◆ **WORK INSTRUCTION**: An identical copy of all the records is what the answer must contain.

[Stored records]
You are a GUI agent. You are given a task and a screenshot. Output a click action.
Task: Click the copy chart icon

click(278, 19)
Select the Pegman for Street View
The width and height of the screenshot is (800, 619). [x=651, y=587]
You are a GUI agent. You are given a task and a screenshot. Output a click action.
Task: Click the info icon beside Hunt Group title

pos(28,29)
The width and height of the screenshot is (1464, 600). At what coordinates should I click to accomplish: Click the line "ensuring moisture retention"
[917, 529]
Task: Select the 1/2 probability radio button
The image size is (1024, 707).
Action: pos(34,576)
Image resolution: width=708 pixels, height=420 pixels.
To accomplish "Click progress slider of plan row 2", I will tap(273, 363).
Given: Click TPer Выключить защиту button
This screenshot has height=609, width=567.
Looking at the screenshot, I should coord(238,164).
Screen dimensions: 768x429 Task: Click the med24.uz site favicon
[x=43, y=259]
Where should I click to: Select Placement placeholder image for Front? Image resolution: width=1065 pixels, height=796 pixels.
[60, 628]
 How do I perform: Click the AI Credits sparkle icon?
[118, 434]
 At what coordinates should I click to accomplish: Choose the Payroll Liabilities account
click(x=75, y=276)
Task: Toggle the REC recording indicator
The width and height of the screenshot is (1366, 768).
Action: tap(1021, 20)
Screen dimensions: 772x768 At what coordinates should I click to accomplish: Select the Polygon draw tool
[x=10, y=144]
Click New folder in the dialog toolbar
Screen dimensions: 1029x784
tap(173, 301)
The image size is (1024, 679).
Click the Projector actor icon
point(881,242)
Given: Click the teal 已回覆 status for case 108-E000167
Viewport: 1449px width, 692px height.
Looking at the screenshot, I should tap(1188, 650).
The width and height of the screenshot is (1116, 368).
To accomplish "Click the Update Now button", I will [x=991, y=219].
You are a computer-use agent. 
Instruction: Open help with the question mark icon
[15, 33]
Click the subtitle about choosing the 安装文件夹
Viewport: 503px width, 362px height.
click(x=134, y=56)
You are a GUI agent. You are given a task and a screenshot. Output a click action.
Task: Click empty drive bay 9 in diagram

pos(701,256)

◆ **SOLUTION**:
You are a GUI agent. You are given a task and a screenshot. Output a click action.
Task: Click the copy chart icon

click(278, 19)
Select the Pegman for Street View
The width and height of the screenshot is (800, 619). [x=651, y=587]
You are a GUI agent. You are given a task and a screenshot. Output a click action.
Task: Click the info icon beside Hunt Group title

pos(28,29)
The width and height of the screenshot is (1464, 600). At what coordinates should I click to accomplish: Click the line "ensuring moisture retention"
[917, 529]
Task: Select the 1/2 probability radio button
The image size is (1024, 707).
Action: pos(34,576)
Image resolution: width=708 pixels, height=420 pixels.
To accomplish "Click progress slider of plan row 2", I will tap(273, 363).
Given: Click TPer Выключить защиту button
This screenshot has height=609, width=567.
Looking at the screenshot, I should coord(238,164).
Screen dimensions: 768x429 Task: Click the med24.uz site favicon
[x=43, y=259]
Where should I click to: Select Placement placeholder image for Front? Image resolution: width=1065 pixels, height=796 pixels.
[60, 628]
 How do I perform: Click the AI Credits sparkle icon?
[118, 434]
 At what coordinates should I click to accomplish: Choose the Payroll Liabilities account
click(x=75, y=276)
Task: Toggle the REC recording indicator
The width and height of the screenshot is (1366, 768).
Action: tap(1021, 20)
Screen dimensions: 772x768 At what coordinates should I click to accomplish: Select the Polygon draw tool
[x=10, y=144]
Click New folder in the dialog toolbar
Screen dimensions: 1029x784
tap(173, 301)
The image size is (1024, 679).
Click the Projector actor icon
point(881,242)
Given: Click the teal 已回覆 status for case 108-E000167
Viewport: 1449px width, 692px height.
Looking at the screenshot, I should tap(1188, 650).
The width and height of the screenshot is (1116, 368).
To accomplish "Click the Update Now button", I will [x=991, y=219].
You are a computer-use agent. 
Instruction: Open help with the question mark icon
[15, 33]
Click the subtitle about choosing the 安装文件夹
Viewport: 503px width, 362px height.
click(x=134, y=56)
You are a GUI agent. You are given a task and a screenshot. Output a click action.
Task: Click empty drive bay 9 in diagram

pos(701,256)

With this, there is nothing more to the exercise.